Required actions>
• a. Answer these questions from the passage on the Hillsborough agreement, one answer per line, marked to match:
(i) How often did Barry meet Geoffrey Howe, and at what meetings?
(ii) Whom did Charles Haughey send to America to urge Irish American leaders not to accept the agreement?
(iii) In what year did Haughey take power?
• b. Extend the passage on the Hillsborough agreement, picking up right after its final sentence.

Quoted passage>
Barry recalls that Ireland’s involvement in the EU was a great help in the negotiations. He met the British Foreign Secretary

Geoffrey Howe

on a monthly basis at EU foreign ministers’ meetings. “I would meet Geoffrey and you could talk to Geoffrey. He was a very decent individual and he had no prejudice against the Irish.”

He recalls that on the day of the signing of the agreement at Hillsborough Castle the Irish delegation assembled in one room and the British in another. They all came together and it was all very business-like. “Garret and Mrs Thatcher had notes prepared about what they were going to say at the press conference and it all went off without a hitch.”

He thinks Charles Haughey's rejection of the agreement on the day it was signed was politically very stupid. "He even sent Brian Lenihan senior over to America to tell the Irish American leaders not to accept it but to give them their due Ted Kennedy, Tip O'Neill and Daniel Moynihan were appalled and gave us great support."

Worked the agreement

Barry accepts, however, that when Haughey took power in 1987 he acted professionally and worked the agreement. “I didn’t really care as long as he continued to operate it. The big gainers were the nationalists in Northern Ireland. I can see why the unionists were upset because they thought it was another peeling away of their power, but the nationalists had been having a miserable life that even predated partition and the establishment of the Northern state.”

Provided data>

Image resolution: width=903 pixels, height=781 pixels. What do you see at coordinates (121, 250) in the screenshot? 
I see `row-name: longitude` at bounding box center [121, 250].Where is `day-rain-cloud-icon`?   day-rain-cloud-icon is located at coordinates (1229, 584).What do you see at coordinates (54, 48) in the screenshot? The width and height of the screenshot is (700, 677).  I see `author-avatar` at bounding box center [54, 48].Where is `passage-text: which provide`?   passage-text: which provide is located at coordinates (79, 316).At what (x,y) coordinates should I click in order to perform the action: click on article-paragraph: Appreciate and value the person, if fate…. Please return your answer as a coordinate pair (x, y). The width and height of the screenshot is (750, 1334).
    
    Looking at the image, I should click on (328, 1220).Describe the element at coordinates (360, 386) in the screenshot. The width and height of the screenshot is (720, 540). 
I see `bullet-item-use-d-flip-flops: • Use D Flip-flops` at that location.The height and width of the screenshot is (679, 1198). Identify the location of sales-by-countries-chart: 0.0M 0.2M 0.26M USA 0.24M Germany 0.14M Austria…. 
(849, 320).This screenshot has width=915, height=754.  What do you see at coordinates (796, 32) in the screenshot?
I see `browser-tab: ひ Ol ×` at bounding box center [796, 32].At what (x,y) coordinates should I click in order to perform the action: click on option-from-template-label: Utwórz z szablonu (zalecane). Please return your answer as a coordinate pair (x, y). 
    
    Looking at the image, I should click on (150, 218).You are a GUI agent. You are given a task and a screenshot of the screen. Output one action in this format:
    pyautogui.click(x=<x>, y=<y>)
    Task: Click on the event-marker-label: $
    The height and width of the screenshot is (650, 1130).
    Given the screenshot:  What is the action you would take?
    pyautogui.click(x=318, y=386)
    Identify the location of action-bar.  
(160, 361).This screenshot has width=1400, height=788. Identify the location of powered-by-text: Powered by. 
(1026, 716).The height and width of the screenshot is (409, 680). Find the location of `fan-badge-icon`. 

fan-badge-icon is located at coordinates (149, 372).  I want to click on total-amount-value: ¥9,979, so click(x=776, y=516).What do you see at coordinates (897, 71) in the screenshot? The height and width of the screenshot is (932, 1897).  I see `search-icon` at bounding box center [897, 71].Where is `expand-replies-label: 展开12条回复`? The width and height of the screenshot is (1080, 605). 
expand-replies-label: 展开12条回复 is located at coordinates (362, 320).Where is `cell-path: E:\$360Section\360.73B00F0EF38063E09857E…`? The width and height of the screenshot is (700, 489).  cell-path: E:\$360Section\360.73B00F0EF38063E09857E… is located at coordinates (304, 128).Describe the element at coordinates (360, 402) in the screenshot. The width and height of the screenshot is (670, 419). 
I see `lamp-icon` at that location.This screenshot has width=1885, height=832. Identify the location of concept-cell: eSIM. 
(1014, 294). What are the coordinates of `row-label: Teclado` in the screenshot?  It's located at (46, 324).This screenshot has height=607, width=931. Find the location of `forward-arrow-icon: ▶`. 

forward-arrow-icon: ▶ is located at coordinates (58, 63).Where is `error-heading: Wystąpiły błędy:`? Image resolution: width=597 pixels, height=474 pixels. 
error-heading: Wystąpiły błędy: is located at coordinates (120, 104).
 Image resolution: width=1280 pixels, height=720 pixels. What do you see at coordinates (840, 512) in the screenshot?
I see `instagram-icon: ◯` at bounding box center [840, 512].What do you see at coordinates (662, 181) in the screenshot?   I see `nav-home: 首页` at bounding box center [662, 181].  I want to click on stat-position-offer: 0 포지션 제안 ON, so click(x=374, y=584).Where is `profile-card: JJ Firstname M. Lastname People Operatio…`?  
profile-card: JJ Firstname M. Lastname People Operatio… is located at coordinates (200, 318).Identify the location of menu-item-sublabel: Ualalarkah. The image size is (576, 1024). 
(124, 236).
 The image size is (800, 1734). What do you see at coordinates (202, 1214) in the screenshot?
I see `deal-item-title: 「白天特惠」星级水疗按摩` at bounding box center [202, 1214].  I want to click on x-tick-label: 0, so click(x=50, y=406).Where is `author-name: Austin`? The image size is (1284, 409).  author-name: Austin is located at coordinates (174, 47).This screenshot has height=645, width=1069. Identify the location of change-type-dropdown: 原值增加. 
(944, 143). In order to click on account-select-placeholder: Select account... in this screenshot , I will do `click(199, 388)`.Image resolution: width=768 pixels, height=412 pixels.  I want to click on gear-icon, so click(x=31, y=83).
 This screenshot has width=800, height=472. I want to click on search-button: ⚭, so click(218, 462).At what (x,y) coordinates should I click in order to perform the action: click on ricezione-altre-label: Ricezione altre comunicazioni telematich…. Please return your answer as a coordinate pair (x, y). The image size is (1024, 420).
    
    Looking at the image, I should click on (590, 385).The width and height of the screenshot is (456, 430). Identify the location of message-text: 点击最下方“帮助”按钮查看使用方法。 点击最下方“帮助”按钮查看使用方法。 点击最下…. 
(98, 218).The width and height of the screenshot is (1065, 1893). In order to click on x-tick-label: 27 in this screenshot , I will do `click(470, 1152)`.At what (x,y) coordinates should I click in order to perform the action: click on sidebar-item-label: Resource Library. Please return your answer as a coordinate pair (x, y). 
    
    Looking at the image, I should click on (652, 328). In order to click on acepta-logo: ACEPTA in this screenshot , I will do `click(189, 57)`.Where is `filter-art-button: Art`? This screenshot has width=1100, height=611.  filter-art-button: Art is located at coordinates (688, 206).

Outputs by task>
• a.
(i) Monthly, at EU foreign ministers' meetings.
(ii) Brian Lenihan senior.
(iii) 1987.

• b.
After the agreement was signed Barry became the first Irish minister on the British Irish Intergovernmental Conference, the key institution established under its terms. The British representative was secretary of state for Northern Ireland Tom King.

The first meeting of the conference at Stormont was held less than a month after the agreement. Barry could not help relishing the fact that a Catholic nationalist from Cork was sitting down in the cabinet room where Craig and Brookeborough had run a Protestant state for a Protestant people.

“I knew the loyalists would be very upset with the minister from Dublin in Stormont, but I was entitled to be there, and it was important to be seen to be there.”

While there were often fraught relations between the Irish and British sides the meetings of the Intergovernmental Conference and the establishment of the Secretariat at Maryfield in Belfast changed Anglo-Irish relations for good.

“The Good Friday agreement was a great agreement too, but it followed on from our agreement. As I said, once the locked door was opened everything became possible.”